|Nodaway County, Missouri|
|from Standard Historical Atlas of Nodaway County, Missouri containing maps of Villages, Cities and Townships of the County. Maps of State, United States and World. Farmers Directory, Business Directory and General Information. Published by The Anderson Publishing Co., Map & Atlas Publishers. Chicago, Ill., 1911; page 1 section 2.|
|(Transcribed by Pat O'Dell: firstname.lastname@example.org)|
|REMINISCENCES OF NODAWAY COUNTY AND THE PLATTE PURCHASE|
|By Nathaniel Sisson|
Since the years of wandering by Moses and the Israelites in search of the "Promised Land," the enterprising citizen has been ever alert to the possiblilities of some newer and better county.

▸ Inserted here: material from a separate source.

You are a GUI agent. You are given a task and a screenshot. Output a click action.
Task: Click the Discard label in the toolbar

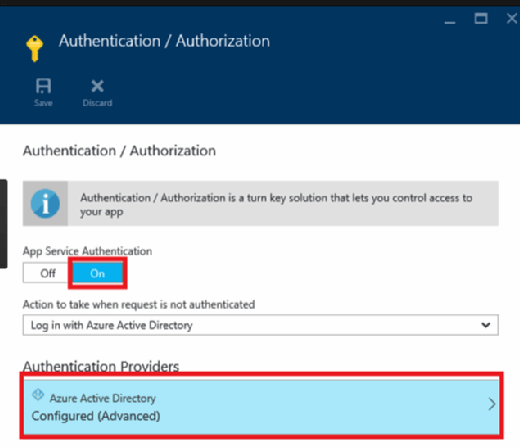tap(97, 103)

No more alluring to the Israelites were prospects presented before them in the land of Canaan than the prospects present to the early settlers of Western Missouri, in the land of the Pottawattomies.
Notwithstanding its nation-wide reputation as being one of the most fruitful and lovely "beauty spots" on the face of Mother Earth, few there are at this day who know the territory embraced therein or the circumstances which gave rise to the name.
When, in 1820, Missouri became a state, her western boundary was a direct line from south to north, crossing the Missouri River at the mouth of the Kaw River (this point being now the site of the metropolis of the Missouri Valley). By reference to a map of Missouri the reader will observe that a line drawn from Kansas City due north to the Iowa state line leaves a wedge-shaped tract intervening this line and the Missouri River to the west, in length about one hundred miles, and an average breadth of about twenty-five miles, embracing the counties of Platte, Buchanan, Andrew, Holt, Atchison and Nodaway.
In the early time, settlers coming to the western part of Missouri, chiefly from Kentucky, Tennessee and the states farther east and south, came by steamboat up the Missouri River, disembarkein in the vicinty of the mouth of the Kaw River. They were free to settle any6where in Missouri, but not upon this wedge-shaped territory, later to be known as the Platte Purchase, for the reason that since the Treaty of Prairie Du Chien, July 15, 1830, this was a reseravtaion sacred to the use of, and by reason of abundant game, fish and wild fowl, the favorite hunting grounds of the Pottawattomies and other bands of Indians.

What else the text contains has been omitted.